Chapter Meeting - May 5

Grand Schemes and Broken Dreams: Stunning Visual Remnants from Southern California's Past

Presented by Robert Larson

Tuesday, May 5, 2015, 7:30 PM

San Bernardino County Museum, 2024 Orange Tree Lane, Redlands         Robert Larson will present at the May 5 San Gorgonio Chapter meeting. His talk, illustrated with his own photographs, is titled Grand Schemes and Broken Dreams: Stunning Visual Remnants from Southern California's Past.

     Robert’s history presentation features the Salton Sea, the Goat Canyon Railroad Trestle and the Bridge to Nowhere, why they are there, what they were intended to become and what they are today. He will show how all three, in different ways, are related to water and Southern California water management.
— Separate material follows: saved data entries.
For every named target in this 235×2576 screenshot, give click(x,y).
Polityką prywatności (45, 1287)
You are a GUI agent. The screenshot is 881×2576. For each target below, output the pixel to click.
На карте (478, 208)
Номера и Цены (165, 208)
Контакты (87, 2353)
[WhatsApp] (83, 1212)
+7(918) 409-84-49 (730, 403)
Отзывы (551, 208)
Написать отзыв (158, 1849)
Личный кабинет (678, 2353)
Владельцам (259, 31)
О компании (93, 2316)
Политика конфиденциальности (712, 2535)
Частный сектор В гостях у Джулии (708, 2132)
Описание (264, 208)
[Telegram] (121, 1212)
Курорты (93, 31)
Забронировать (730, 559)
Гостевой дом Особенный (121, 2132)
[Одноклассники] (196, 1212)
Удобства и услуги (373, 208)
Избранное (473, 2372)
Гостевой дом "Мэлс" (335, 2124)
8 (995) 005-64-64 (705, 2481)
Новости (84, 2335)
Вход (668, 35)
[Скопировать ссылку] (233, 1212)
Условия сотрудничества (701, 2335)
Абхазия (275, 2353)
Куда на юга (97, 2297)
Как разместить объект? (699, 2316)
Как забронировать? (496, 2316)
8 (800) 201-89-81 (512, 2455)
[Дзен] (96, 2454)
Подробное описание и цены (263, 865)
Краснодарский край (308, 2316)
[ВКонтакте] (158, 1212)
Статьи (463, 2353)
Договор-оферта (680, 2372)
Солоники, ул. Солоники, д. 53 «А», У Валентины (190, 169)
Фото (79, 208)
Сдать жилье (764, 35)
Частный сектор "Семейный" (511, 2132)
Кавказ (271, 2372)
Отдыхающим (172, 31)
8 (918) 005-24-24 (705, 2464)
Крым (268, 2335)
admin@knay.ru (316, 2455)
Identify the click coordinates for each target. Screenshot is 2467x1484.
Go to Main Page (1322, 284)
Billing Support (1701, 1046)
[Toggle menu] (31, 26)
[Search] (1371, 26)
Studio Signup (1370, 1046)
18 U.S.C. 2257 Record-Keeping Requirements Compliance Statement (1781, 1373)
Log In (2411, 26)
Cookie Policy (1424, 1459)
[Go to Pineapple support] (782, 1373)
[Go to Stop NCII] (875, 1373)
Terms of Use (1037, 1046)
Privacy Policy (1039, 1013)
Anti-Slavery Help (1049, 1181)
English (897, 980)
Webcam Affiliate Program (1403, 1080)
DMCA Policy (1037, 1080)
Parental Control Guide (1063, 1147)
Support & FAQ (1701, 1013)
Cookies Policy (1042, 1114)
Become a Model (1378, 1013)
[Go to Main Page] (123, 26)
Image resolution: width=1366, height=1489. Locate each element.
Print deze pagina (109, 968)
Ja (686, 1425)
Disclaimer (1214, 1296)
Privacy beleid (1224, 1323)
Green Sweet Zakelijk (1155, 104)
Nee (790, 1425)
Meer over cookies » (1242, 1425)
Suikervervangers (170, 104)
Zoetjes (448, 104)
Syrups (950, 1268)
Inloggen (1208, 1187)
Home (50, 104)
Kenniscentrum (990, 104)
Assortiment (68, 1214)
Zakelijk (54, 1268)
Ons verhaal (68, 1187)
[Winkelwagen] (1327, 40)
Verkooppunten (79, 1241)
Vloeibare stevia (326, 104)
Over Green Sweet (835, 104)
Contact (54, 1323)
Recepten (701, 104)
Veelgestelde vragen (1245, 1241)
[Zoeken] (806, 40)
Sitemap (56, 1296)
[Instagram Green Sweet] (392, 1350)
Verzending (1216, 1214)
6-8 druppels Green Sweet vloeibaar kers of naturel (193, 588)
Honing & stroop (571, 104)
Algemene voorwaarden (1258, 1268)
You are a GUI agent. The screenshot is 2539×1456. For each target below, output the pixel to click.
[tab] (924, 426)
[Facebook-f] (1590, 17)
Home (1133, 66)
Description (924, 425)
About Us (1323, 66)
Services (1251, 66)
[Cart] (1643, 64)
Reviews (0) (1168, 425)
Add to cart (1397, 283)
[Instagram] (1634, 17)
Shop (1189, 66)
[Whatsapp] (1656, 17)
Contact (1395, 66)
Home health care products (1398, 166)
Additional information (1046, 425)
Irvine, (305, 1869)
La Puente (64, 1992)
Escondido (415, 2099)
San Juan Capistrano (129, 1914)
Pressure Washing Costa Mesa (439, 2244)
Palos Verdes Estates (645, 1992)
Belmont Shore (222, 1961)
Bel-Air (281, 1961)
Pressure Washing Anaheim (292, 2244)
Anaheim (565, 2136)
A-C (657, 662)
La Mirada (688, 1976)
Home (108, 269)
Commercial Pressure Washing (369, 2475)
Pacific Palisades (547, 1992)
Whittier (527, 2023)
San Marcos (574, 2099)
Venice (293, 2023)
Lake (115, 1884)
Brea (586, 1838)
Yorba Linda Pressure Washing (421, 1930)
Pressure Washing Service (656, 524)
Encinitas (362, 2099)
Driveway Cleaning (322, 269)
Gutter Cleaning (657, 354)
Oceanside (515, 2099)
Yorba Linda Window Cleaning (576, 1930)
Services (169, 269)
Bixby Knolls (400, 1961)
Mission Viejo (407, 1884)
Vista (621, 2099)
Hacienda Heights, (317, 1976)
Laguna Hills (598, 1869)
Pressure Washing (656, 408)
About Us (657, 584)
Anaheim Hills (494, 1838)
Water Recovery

     The Salton Sea was created by accident starting in 1905 when hastily constructed connectors to the All American Canal were overcome by high waters in the Colorado River. Over a period of two years, the entire river flow was diverted into the Salton Sink, creasing the lake 200 feet below sea level. By the 1950s, a thriving introduced fishery supported recreational fishing and resorts, marinas and yacht harbors dotted the lakeshore. Later, an increase in the lake level flooded the developments and obnoxious fish die offs drove the recreation industry away. Larson says, “Since the late 1970s, the Salton Sea has mostly sported a surreal post-apocalyptic look and feel with rotting, rusting, crumbling, half-flooded buildings.”

     In 1907, sugar baron John Spreckles broke ground on the San Diego and Arizona Railroad, secretly funded by the Southern Pacific. Dubbed the “Impossible Railroad,” it connected San Diego to the east while bypassing Los Angeles. Plagued by wash outs and tunnel collapses, it was eventually abandoned, but not before the construction of the Goat Canyon Railroad Trestle, claimed to be the longest curved railroad trestle in the world.

     Many San Gorgonio Chapter members are familiar with the Bridge to Nowhere. It’s been the destination of many of our hikes over the years. It’s a beautiful arched concrete span over the East Fork of the San Gabriel River. During the Great Depression, a highway was under construction to connect Azusa across the San Gabriel Mountains to Wrightwood. The 50-year flood of March 1938 washed out the East Fork Road and forever isolated the bridge, which is now in the Sheep Mountain Wilderness.

     Robert Larson is a southern California native with a lifelong interest in the local deserts and their lore. Robert has worked as a free-lance writer and radio talk show host. He loves backpacking to remote locations to explore some of California's odd hidden gems.

     Robert's work has been published in the Temecula Valley Museum's The High Country, Fate magazine, Art Bell's After Dark, and The Excluded Middle. He also contributed an entry to the book Weird California: Your Travel Guide to California's Local Legends and Best Kept Secrets.

     From 2005 to 2012, Mr. Larson hosted a weekly radio program called Out The Rabbit Hole at KUCI Radio at the University of California at Irvine. This involved indepth interviews with various guests - usually book authors - on a variety of topics ranging from the socio-political to the paranormal to the historical to the folkloric to the arts. He currently is a correspondent for the Heather McCoy Show - also at KUCI - reporting news from the Inland Empire.